O mérito de Bandeira no longa reside na habilidade de articular a pulsão por comentar o processo histórico brasileiro, abordando temas como a escravidão e a luta de classes. Ao mesmo tempo, ele não deixa de reconhecer a potência do suspense e do horror como elementos fundamentais para provocar uma resposta tátil no espectador. A combinação desses elementos permite que o filme transcenda a condição de um mero veículo de crítica social ou panfleto, algo comum na cinematografia do país, que muitas vezes opta pela absorção fácil do discurso. A comparação com Bacurau (2019, dir. Kleber Mendonça Filho e Juliano Dornelles) torna-se inevitável, de certa forma, embora ambos os filmes sejam dicotômicos. Enquanto o filme sobre a cidade que desapareceu do mapa abraça o maniqueísmo como um trunfo, o filme de Bandeira aposta na ambiguidade das relações, tornando o papel do espectador desafiador. Isso conduz a narrativa a uma pluralidade interna do grupo, em contraste com uma abordagem fixa, reducionista ou esquemática.

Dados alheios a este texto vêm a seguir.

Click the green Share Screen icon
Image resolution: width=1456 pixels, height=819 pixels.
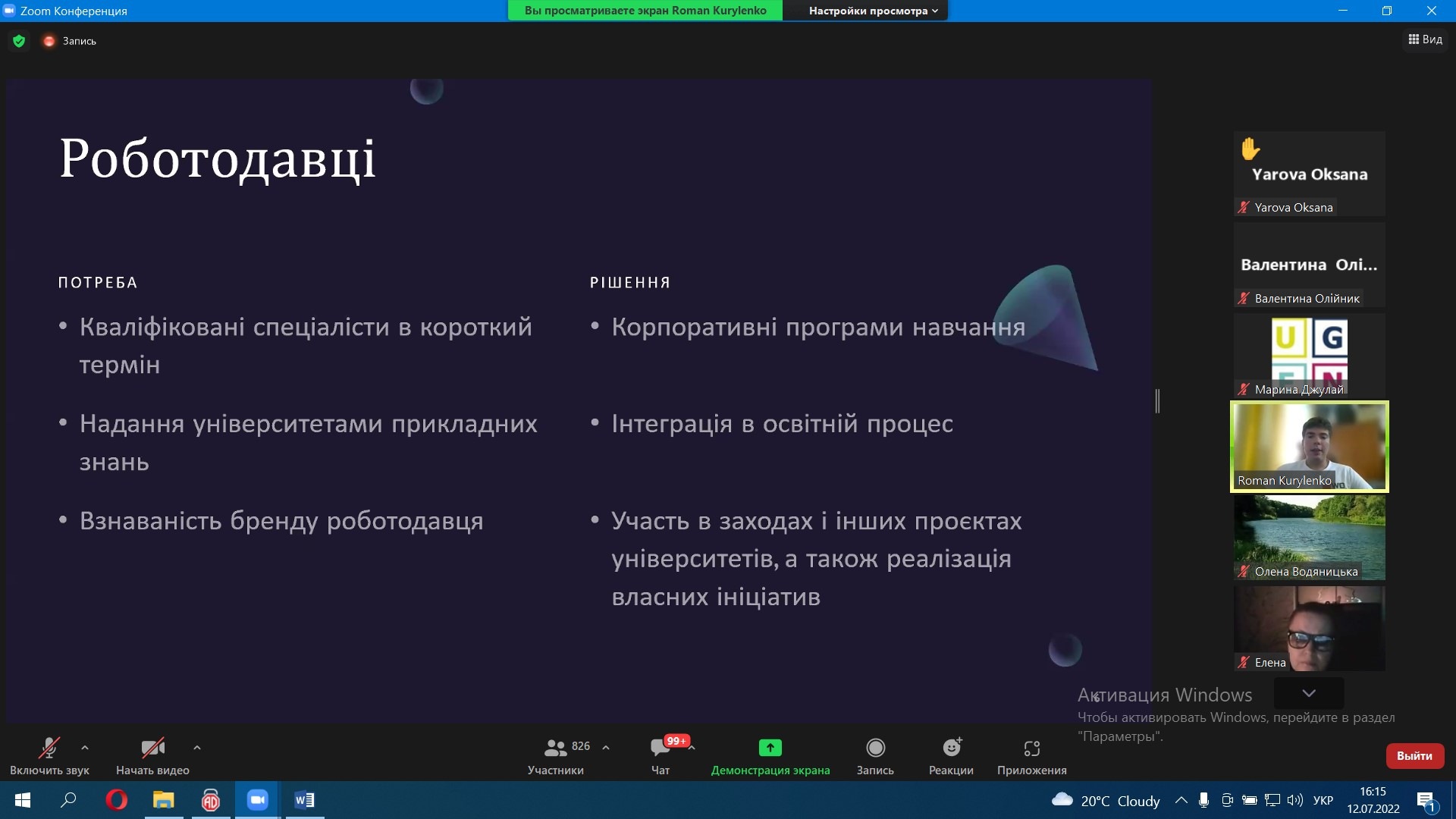click(x=770, y=748)
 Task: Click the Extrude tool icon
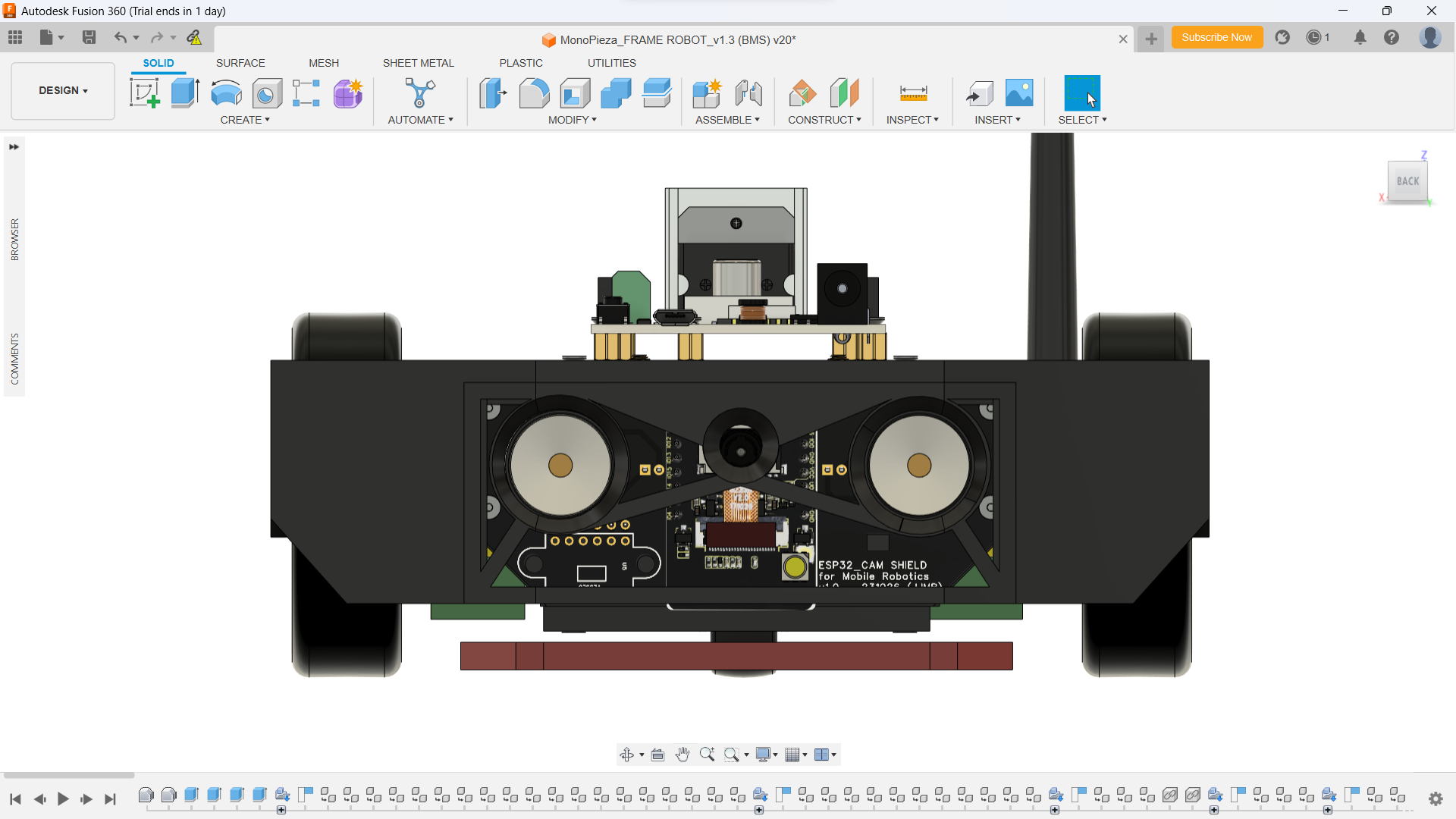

E a ambiguidade, algo que pode ser rejeitado por boa parte do público, é o centro de uma discussão acerca dos entrelaçamentos da sociedade atual brasileira. Ora, podemos encontrar num mesmo filme o passado, o presente e o futuro, culminando na cena que ilustra o pôster da obra e que, evidentemente, Bandeira carregou consigo na construção de sua narrativa. Após tentativas constantes de tirar Teresa de dentro de seu carro blindado, inatingível do ponto de vista externo, os trabalhadores daquela fazenda, cujas terras foram cultivadas por eles, resolvem amarrar o veículo a uma tração de gado. Em um plano aberto, enquadrando o enorme latifúndio inexplorado, observamos o que teóricos poderiam chamar de “instante pregnante”, ou seja, aquele momento que sintetiza toda a narrativa. Mas, muito além, a imagem do carro sendo carregado pelos trabalhadores explorados é uma espécie de cápsula do tempo, onde boa parte das relações de classe está representada.
É quando a comparação com Bacurau fica mais evidente: assim como o desfecho do vilão de Udo Kier é enterrado vivo, a personagem de Galli envolta em seu castelo de centenas de cavalos também é posta debaixo da terra. Se ambos representam essa ameaça escondida, mas que ainda permanece viva nas entranhas da sociedade, Bandeira aponta com mais precisão para esse futuro cíclico. A violência que abre o filme e permeia toda a narrativa, por razões distintas e muito mais complexas do que poderiam ser abarcadas num feito fílmico, permanece. Não existem dúvidas quanto ao discurso, ao que Daniel Bandeira e a equipe almejam durante o filme, mas em momento algum há uma sobreposição entre o que é dito e o que é visto. Há uma relação de simbiose entre forma e conteúdo e, consequentemente, um entendimento do cinema de gênero como esse objeto a ser fecundado de ideias e imagens. No fim, ainda pode-se ouvir o mar distante, atrás de um vidro. Mas é a areia e a terra que sedimentam. A luta de classes existe.